Ana – Minha família toda gosta de festa. No seringal não perdia um forrobodó e aqui em Porto Velho meus clubes preferidos era o Danúbio Azul e o Imperial.
Zk – E na cozinha. Como a senhora falou que no seringal a carne era de caça. Eu pergunto e tartaruga?
Ana - Meus filhos nunca comeram dessa bóia tão gostosa que é feita de tartaruga, tracajá e capitari. Tartaruga boa tem que ser preparada na Mujica que é a tartaruga cozinhada no próprio casco e depois de cozida, põe pra assar. Rapa ela todinha e faz aquele sarapatel. Não tem coisa melhor. Já na caça, pra mim, a melhor é o Tatu no leite da castanha. Para você fazer idéia, eu vim conhecer feijão quando vim morar em Porto Velho já com 17 anos. Era só carne de caça, peixe, embiara (mutum, jacu e todo bicho de pena), tartaruga, arroz, farinha etc.
Zk – Vamos contar algumas histórias sobre os índios que viviam na região de Jacy Paraná?
Ana – Bom, conheci os Karitianas, Capivari e Araras. Esses últimos comiam gente. Teve até um sobrinho da minha avó que foi perseguido pelos índios Araras.
Zk – A senhora conhece o caso que aconteceu praquelas bandas que os índios mataram uma mulher e levaram a filha enquanto o marido dela estava pra Porto Velho?
Ana – Conheci ele, o filho Moacir, a mulher dele que os índios mataram e comeram e a filha que os índios levaram.
Zk – É verdade que o pai do Moacir ficou tão revoltado quando retornou de Porto Velho e soube que os índios haviam matado a mulher dele e raptado sua filha e então passou a caçador de índio. Ele matava mesmo os índios?
Ana – Ele dizia que só assustava os índios, mas, todo mundo falava que ele fazia era matar, tanto que chegou um tempo, que quando os índios sentiam que ele estava no pedaço fugiam dali. Agora eu mesma não posso afirmar nada disso porque nunca vi um índio morto por ele.
Zk – E vocês eram incomodados pelos índios?
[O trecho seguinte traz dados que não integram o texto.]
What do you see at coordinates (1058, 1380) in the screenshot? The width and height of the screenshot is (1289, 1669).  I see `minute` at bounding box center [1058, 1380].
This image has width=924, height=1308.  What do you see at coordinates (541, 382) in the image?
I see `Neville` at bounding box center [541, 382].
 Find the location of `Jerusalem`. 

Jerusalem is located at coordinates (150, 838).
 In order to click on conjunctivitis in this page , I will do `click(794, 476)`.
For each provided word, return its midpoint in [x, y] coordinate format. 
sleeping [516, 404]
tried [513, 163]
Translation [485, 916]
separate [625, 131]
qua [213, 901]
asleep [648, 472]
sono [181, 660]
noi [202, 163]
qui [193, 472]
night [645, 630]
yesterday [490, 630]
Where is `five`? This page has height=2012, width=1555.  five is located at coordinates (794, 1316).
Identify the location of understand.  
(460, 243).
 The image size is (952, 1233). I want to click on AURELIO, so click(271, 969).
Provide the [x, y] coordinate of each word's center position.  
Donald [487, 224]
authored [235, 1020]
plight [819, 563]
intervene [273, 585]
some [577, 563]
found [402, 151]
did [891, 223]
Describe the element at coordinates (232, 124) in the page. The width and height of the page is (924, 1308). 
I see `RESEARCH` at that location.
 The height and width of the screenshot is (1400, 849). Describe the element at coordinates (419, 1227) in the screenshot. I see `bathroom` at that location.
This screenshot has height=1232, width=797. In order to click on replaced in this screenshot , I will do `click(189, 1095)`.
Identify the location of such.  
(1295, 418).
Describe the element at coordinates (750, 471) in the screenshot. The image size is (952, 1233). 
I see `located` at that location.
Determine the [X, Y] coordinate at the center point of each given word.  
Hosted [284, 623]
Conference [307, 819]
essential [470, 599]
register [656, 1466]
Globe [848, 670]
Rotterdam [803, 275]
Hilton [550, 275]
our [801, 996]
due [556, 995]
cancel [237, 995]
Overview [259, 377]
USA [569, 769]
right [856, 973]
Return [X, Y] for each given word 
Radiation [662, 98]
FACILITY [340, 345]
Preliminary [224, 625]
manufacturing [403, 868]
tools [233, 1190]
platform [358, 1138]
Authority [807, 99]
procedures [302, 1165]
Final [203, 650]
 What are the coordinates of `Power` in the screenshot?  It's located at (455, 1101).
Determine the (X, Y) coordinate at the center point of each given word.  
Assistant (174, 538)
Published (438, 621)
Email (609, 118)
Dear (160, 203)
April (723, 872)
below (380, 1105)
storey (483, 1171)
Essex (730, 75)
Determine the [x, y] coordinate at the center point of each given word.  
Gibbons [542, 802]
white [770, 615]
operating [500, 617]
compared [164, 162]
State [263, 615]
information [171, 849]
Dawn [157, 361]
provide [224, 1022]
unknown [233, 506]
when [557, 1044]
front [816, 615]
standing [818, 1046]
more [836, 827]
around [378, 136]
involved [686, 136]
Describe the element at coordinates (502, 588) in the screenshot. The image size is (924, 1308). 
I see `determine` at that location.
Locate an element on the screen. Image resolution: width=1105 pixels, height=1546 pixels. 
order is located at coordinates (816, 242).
Ana – Ali no rio Mutum tinha índio da entrada até o rio Jacu. Lá o papai chegava de tarde e eles estavam pela beirada do rio. As vezes a gente sentia que eles estavam espiando a gente nas estradas de seringa mas, nunca buliram com a gente não. Já no seringal São Domingos teve um pessoal que matou um veado quando estavam tirando o couro do animal os índios Karitianas chegaram e flecharam um deles na polpa da bunda (os karitianas não matavam o homem branco eles só assustavam), os caçadores quando viram o colega flechado, saíram em disparada com o flechado junto. Depois de algum tempo voltaram e só encontraram o sangue do veado, quer dizer, os índios só queriam a caça.
Zk – Para encerrar?
Ana – Chamo a atenção de todos para a apresentação da quadrilha JUABP no Flor do Maracujá deste ano. Vamos arrasar.